I feel that I should try and pay the truck off first, then use the extra $615 and put it toward my credit card. My wife thinks I should try and pay my credit card off first, then worry about my truck.

What is the best way to handle my debt?
— Josh

Dear Josh,
Not the classic truck/wife debacle! This battle of the sexes takes its place in the annals of great classic American struggles, such as when Ralphie from the movie “A Christmas Story” tried to convince his mother that a “Red Ryder, carbine action, 200-shot range model air rifle” wouldn’t shoot his eye out.

Your logical approach may work, but I want you to be aware of some possible disasters lurking just under the surface. Let me give you some new information before letting you take it from there.

It will take you more than two years to get your truck and credit cards paid off. As all but the most youthful of us know, stuff happens along the way — especially over the course of two years.

For instance, your zero percent credit card interest rate may not be as guaranteed as you think.

Your card issuer may raise rates if your account now represents a greater risk than it did originally. You could trigger a rate increase simply by opening new credit, ending up with a late payment to another creditor (even if it’s a mail delay and not your fault) or significantly increase a balance on another credit card.

Even if you change nothing, the world may change. For example, the current credit crunch could cause the lender to decide that it is not getting compensated sufficiently for the perceived risk in your account. Many credit card agreements would allow for a rate increase under these circumstances.

Making payments on time, as agreed, is no longer a guarantee that your rate will not change. According to the Consumer Action 2008 Credit Card Survey, 77 percent of card issuers answered “yes” to the question, “Can you increase my APR or change my terms ‘any time for any reason’?”

This means your zero percent introductory rate could change to a much higher rate at any time depending on the fine print in your credit card agreement. I suggest you get a magnifying glass and check out all the small print in your card agreement.

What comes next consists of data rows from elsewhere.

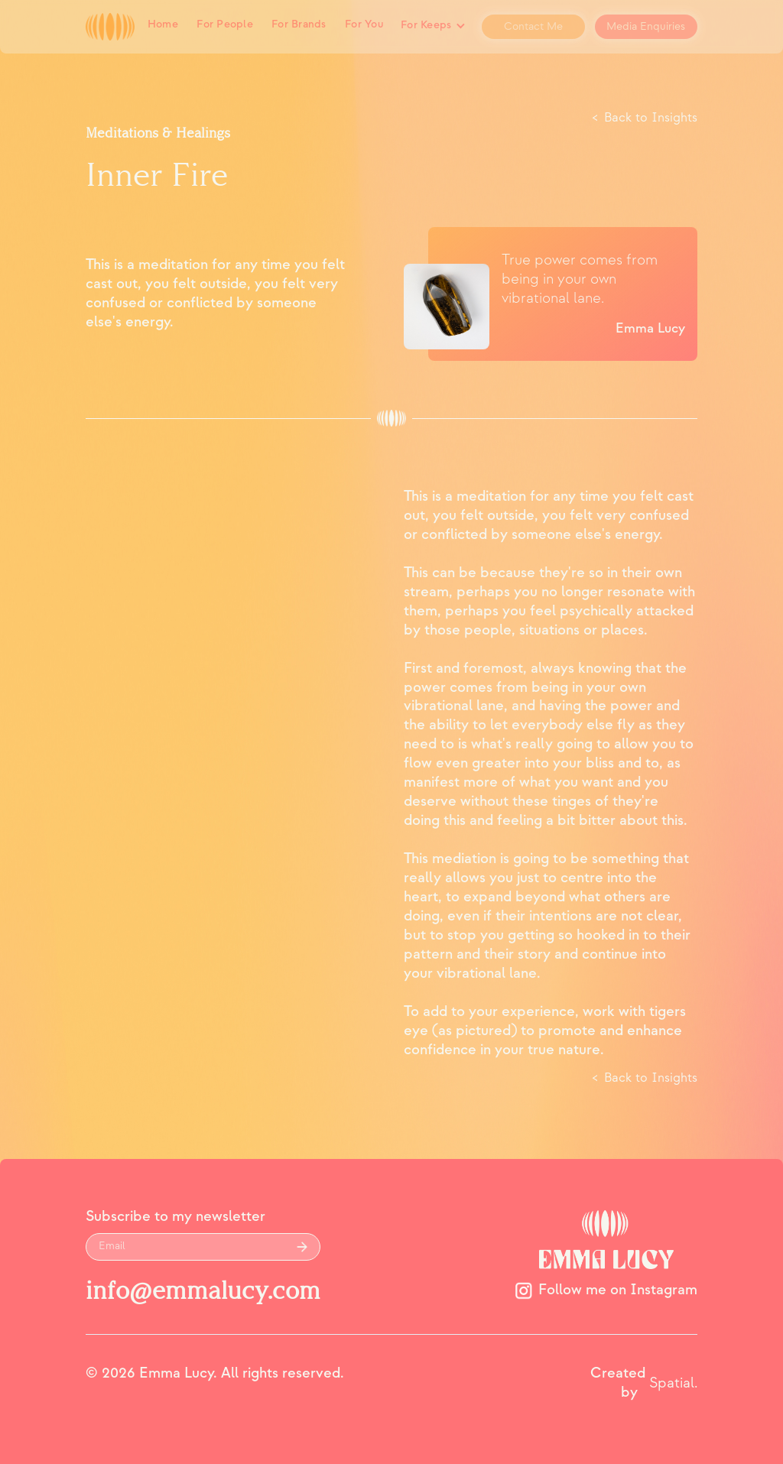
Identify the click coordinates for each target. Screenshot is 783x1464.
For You (364, 24)
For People (225, 24)
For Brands (299, 24)
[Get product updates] (185, 1247)
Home (163, 24)
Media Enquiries (645, 26)
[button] (432, 26)
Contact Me (533, 26)
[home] (110, 27)
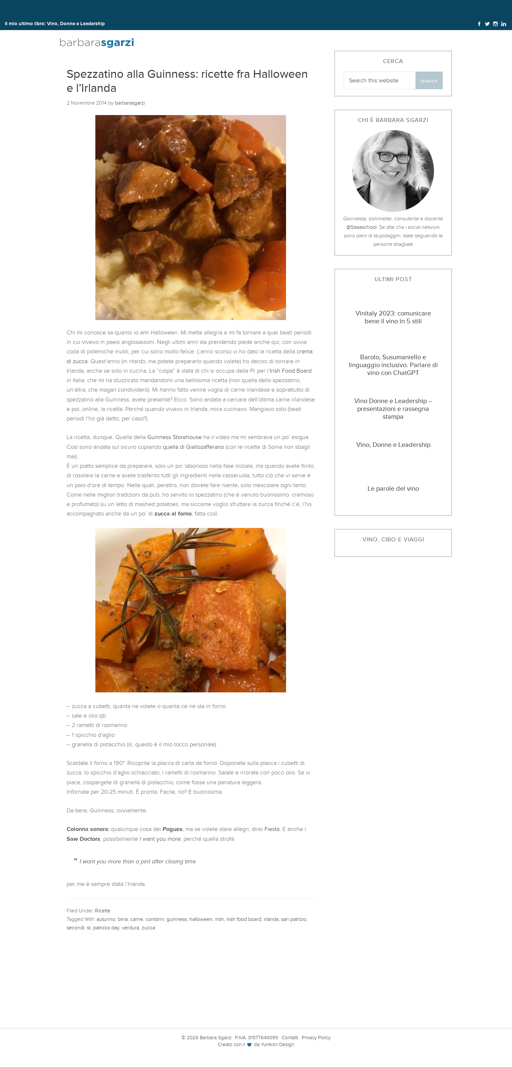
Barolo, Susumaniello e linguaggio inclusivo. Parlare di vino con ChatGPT (393, 364)
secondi (75, 927)
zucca (148, 927)
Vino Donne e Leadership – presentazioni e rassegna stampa (393, 408)
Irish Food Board (291, 370)
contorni (155, 919)
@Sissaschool (361, 227)
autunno (106, 919)
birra (123, 919)
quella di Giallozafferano (193, 447)
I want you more (159, 839)
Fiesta (272, 829)
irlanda (271, 919)
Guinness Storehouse (174, 437)
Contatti (290, 1037)
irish (219, 919)
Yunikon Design (277, 1044)
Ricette (102, 910)
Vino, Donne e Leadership (76, 23)
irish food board (244, 919)
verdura (130, 927)
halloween (201, 919)
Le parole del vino (393, 488)
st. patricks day (103, 927)
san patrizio (293, 919)
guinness (177, 919)
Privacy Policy (316, 1037)
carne (136, 919)
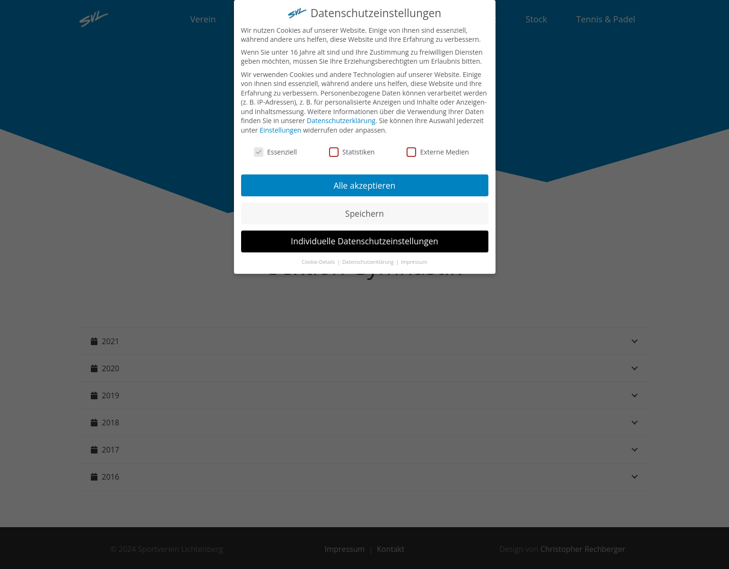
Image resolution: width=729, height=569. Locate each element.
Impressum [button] (414, 258)
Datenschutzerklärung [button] (368, 258)
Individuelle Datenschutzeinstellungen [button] (364, 237)
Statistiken (352, 148)
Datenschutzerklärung (341, 117)
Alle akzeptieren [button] (364, 181)
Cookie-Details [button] (318, 258)
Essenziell (275, 148)
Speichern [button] (364, 209)
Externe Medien (438, 148)
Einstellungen (280, 126)
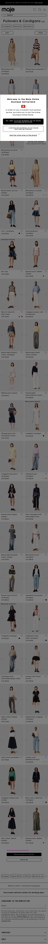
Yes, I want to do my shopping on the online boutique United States (24, 121)
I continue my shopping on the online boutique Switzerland (24, 128)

Another “oops” most people don’t know about until they experience it is that if you use your credit card with the zero percent rate for any new purchases, the interest rate for those purchases will be higher.

How can this be? Well, most agreements apply payments to the lowest interest rate balance first. So any payments you make will be applied to the $8,800 balance transfer first until you pay off the entire debt you owe. Meanwhile, new purchases will ring up monthly interest charges at 18 percent to 20 percent.

Lastly, many people believe that once a loan is paid off they will be able to apply the payment amount to another debt obligation. My experience is that by the time the loan is paid off, something in your life will have changed and that monthly truck payment will be needed to buy diapers, pay for a dental crown or plug a hole somewhere else in your monthly budget.

In other words, despite your best intentions, it won’t be applied toward the credit card debt.

The bottom line is that in a world of instability and surprises, your truck rate is more stable than your credit card rate. So, I suggest you make a concerted effort to pay off your credit card balance as soon as possible.

That way, no matter what happens in two years, you won’t end up having shot your eye out!